Клава затопила печку, поставила воду на плиту в кастрюле и чайнике, приготовила для коровы и телёнка пойло, вынесла в хлев, напоила скотину. Да, без матери забот хоть отбавляй, и помочь некому. Был бы хоть отец нормальный! Но в последние годы он совсем спился. Был вроде мужик как мужик, долгое время работал шофёром, начал строить новый дом, сруб поставил, крышу покрыл, а после этого всё забросил. Так и стоит, как пугало, уже десятый год. Да ведь можно было потихоньку хоть, не спеша, но довести до ума. Одно сделаешь, другое, а там, глядишь, и перейти можно в новый дом. Он же ничем не занимается, хоть ты тресни! Заготовил лес, долго ходил куда-то на пилораму распиливать его на доски и плахи. Нина Тимофеевна, разинув рот, ждала, когда уж муж к новому дому подвезёт пиломатериал. А через какое-то время узнала, оказывается, хозяин-то всё уже спустил на водку. Как наступит весна, работы по дому и на огороде хоть отбавляй, муж сразу куда-то пропадает. Только время от времени позванивает по телефону откуда-то от своей матери, по-русски приказывает Нине собрать его чемодан. Нина же на это, недолго думая, все Николаевы вещи накидает на покрывало, завяжет узлом и со знакомыми, как посылкой, отправит мужу. На, мол, живи да радуйся! После этого тот снова звонит, что же это ты, Нина, делаешь? Я ведь навеселе был, пошутил. Осенью вместе со снегом, как основные работы заканчиваются, обратно возвращается домой. Обойдёт везде, окинет хозяйским взглядом, и громко ворчит, мол, всюду у тебя, хозяйка, беспорядок.
- Миша и Маша, вставайте, - будит Клава младшеньких. – Сегодня мамы нет, так что всё надо делать быстро. Умывайтесь, одевайтесь, покушаем, и разбежимся.
- А где мама? – удивлённо спрашивает четырёхлетний Миша, который проснулся только наполовину, трёт кулачками свои голубые глазёнки. – Куда ушла?
- В больницу уехала покупать маленького ребёночка.
- Да-а, как на ребёнка, то деньги находятся, а мне на игрушки не-ет, - обиженно протянул мальчик, на что старшие сёстры прыснули.
- Ну ты у нас и миленький же, - обняла брата Клава. –Бери одежду и быстро сам одевайся. Уже проспал, наверно, сегодня своё звание ребёнка.
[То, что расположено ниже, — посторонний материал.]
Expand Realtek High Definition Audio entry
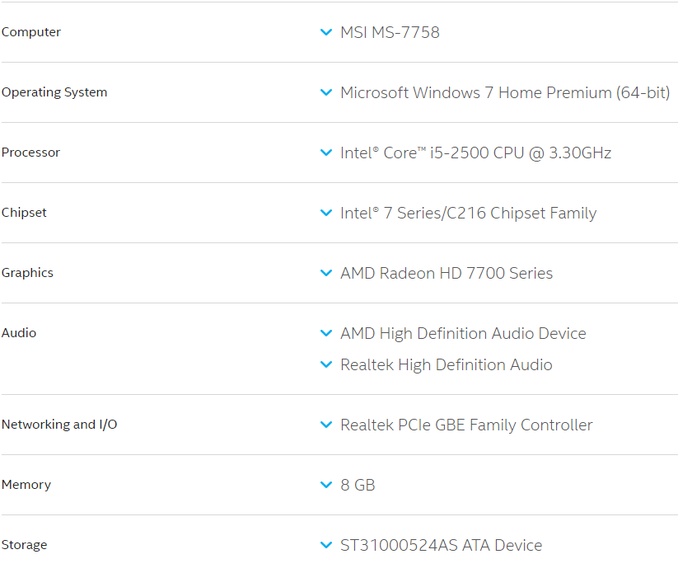 326,364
- А кого купит? Мальчика или девочку?
- Не знаю, кого привезли в больницу, того и купит.
- Да-а, я брата хочу-у! – опять заныл Миша.
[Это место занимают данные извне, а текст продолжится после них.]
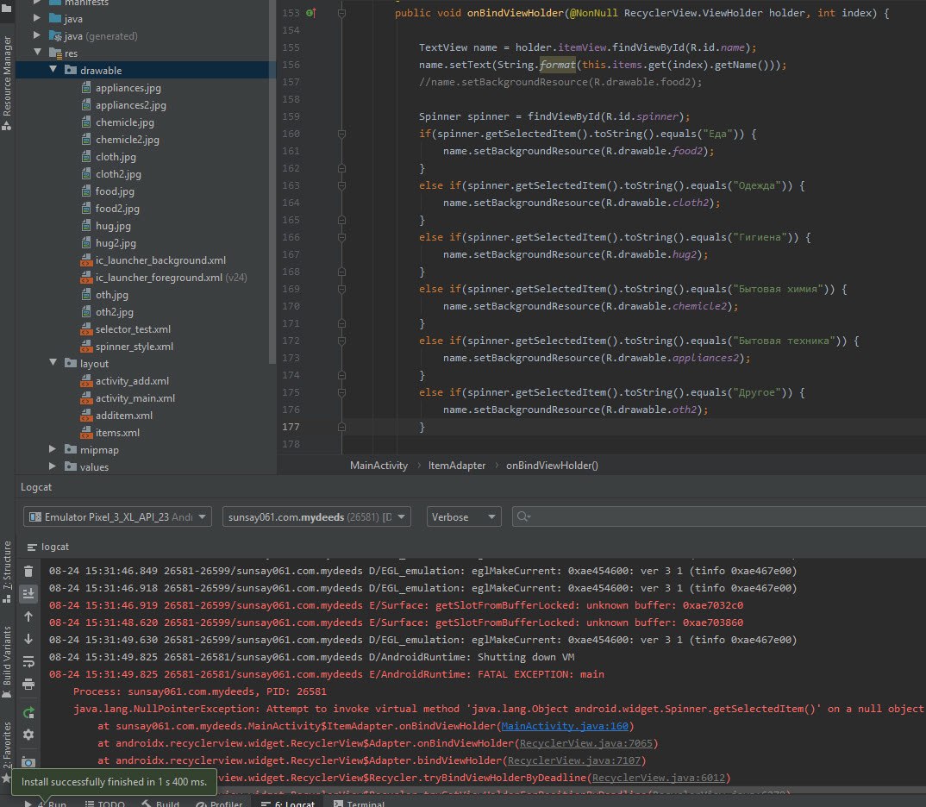
Task: Click the down arrow in logcat toolbar
Action: click(28, 639)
- Мальчики, конечно, дороже, но если будут, то мама тебе братика обязательно привезёт. А вдруг их не будет, тогда ведь сестрёнку тоже любить будешь?
- Буду.
- Тогда давай одевайся, не ной! Маша, помоги брату, мне сегодня некогда с вами нянчиться, работы полно, - и отошла от малышей к печке.
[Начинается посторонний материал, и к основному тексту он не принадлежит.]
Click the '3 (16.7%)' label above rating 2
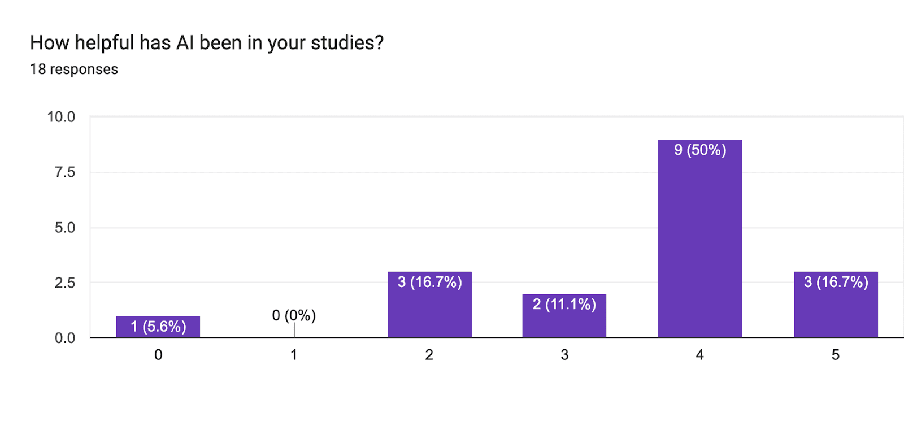The height and width of the screenshot is (430, 904). coord(429,282)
- Иди, Миша, оденемся с тобой, - усадила брата на маленький стул Маша. – Вот так, рубашку оденем, теперь брюки. Самому тоже надо стараться, а то так ведь никогда не научишься. Вырастешь, как дерево, а всё ещё я буду тебя одевать? Вот, теперь валенки наденем. Одну ногу – дзум, другую – дзум! Вот и молодец же ты у нас. Теперь умоемся, чтобы ты самый красивый был в садике.
Отвела к умывальнику, где Миша намочил руки и середину лица вокруг носа, вытерся полотенцем.
- Вот какой хороший наш Миша, совсем как жених, хоть сейчас на свадьбу, - дальше ворковала Маша, возясь с братом.
Клава из-за занавески слушала её разговор и удивлялась: «Смотри, уже и Маша стала разговаривать, как мама».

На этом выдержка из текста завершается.